Wir schreiben das Jahr 2002. Ungefähr 15 vorpubertäre Teenager und eine Lehrerin finden sich zusammen und beschließen ihr eigenes Stück zu schreiben. Das schreit ja förmlich nach einer grandiosen Erfolgsgeschichte, oder etwa nicht? Da uns leider niemand aufhält, stürzen wir uns also alle wie wild in die Ideenfindung. Geeinigt wird sich nach geraumer Zeit auf eine moderne Liebesgeschichte mit der groben Vorlage „Romeo und Julia“ – auch ein Stück zu dem es glücklicherweise noch keine Millarden Neuinterpretationen gibt. Als nächstes werden dann die Aufgaben (Dialoge/Geschichte schreiben, Rollen entwickeln, Kostüme, etc.) verteilt und wir können es alle kaum erwarten loszulegen. Jede Woche sollten wir uns von nun an einmal treffen und an unserem Stück arbeiten – natürlich waren wir aber alle so Feuer und Flamme, dass wir auch außerhalb der Theatergruppe wie wild an unsren Ideen feilten…1 Jahr verging wie im Flug und wir hatten es tatsächlich geschafft unser eigenes Stück zu schreiben und einzustudieren – letzteres war auf Grund der tiefsinnigen und sich sprachlich auf höchstem Niveau befindlichen Dialoge gar kein Kinderspiel! (Ich spielte den coolen Johannes – und fand mich äußerst wichtig mit meinen 6 Sätzen und coolen Baggypants). Tag der Aufführung: wir alle wuseln wie verrückt im Vorraum der Aula unsrer Schule herum und schieben abwechselnd Panikanfälle. Es waren doch tatsächlich recht viele Menschen gekommen – und nicht nur begeisterte Familienmitglieder. Es führt also kein Weg mehr daran vorbei unser qualitativ hochwertiges Stück unter die Leute zu bringen. Nach ca 60 Minuten war das Ganze dann auch schon wieder vorbei und wir fühlten uns alle wie Könige und Königinnen und strahlten bis über beide Ohren.

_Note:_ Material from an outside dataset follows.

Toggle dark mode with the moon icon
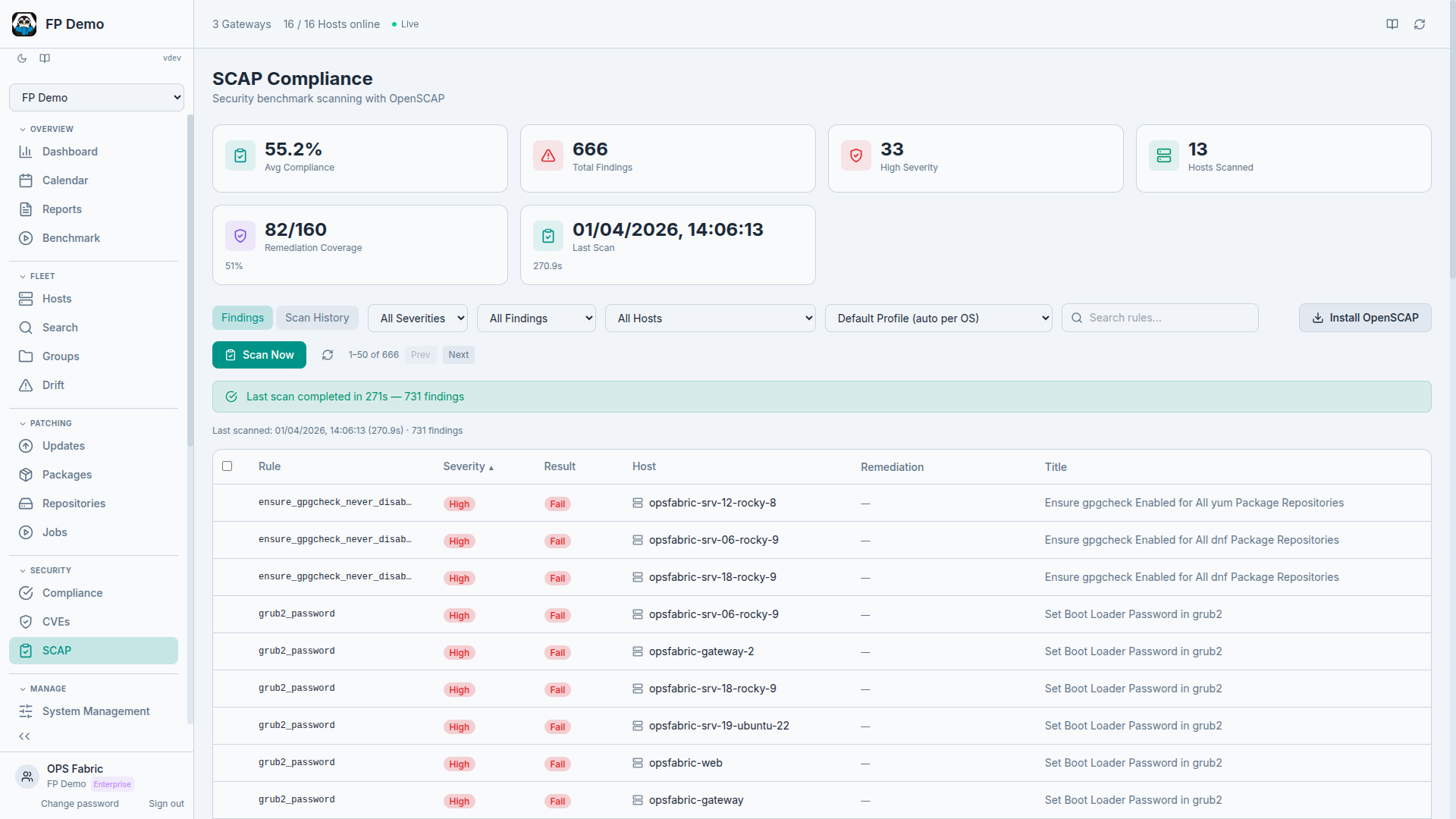 tap(21, 58)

Selbst wenn das Stück wohl kein Meisterwerk war, so hatten wir zumindest alle unseren Spaß und der Grundstein für viele weitere (und erfolgreichere) Jahre der Theatergruppe war auch noch gelegt. Und nicht nur für die Theatergruppe des Franz-Ludwig-Gymnasium Bambergs, sondern auch mein ganz persönlicher Grundstein in Hinblick auf meine weiteren Theatererfahrungen, die ich noch sammeln sollte in den Jahren danach und bis heute sammle.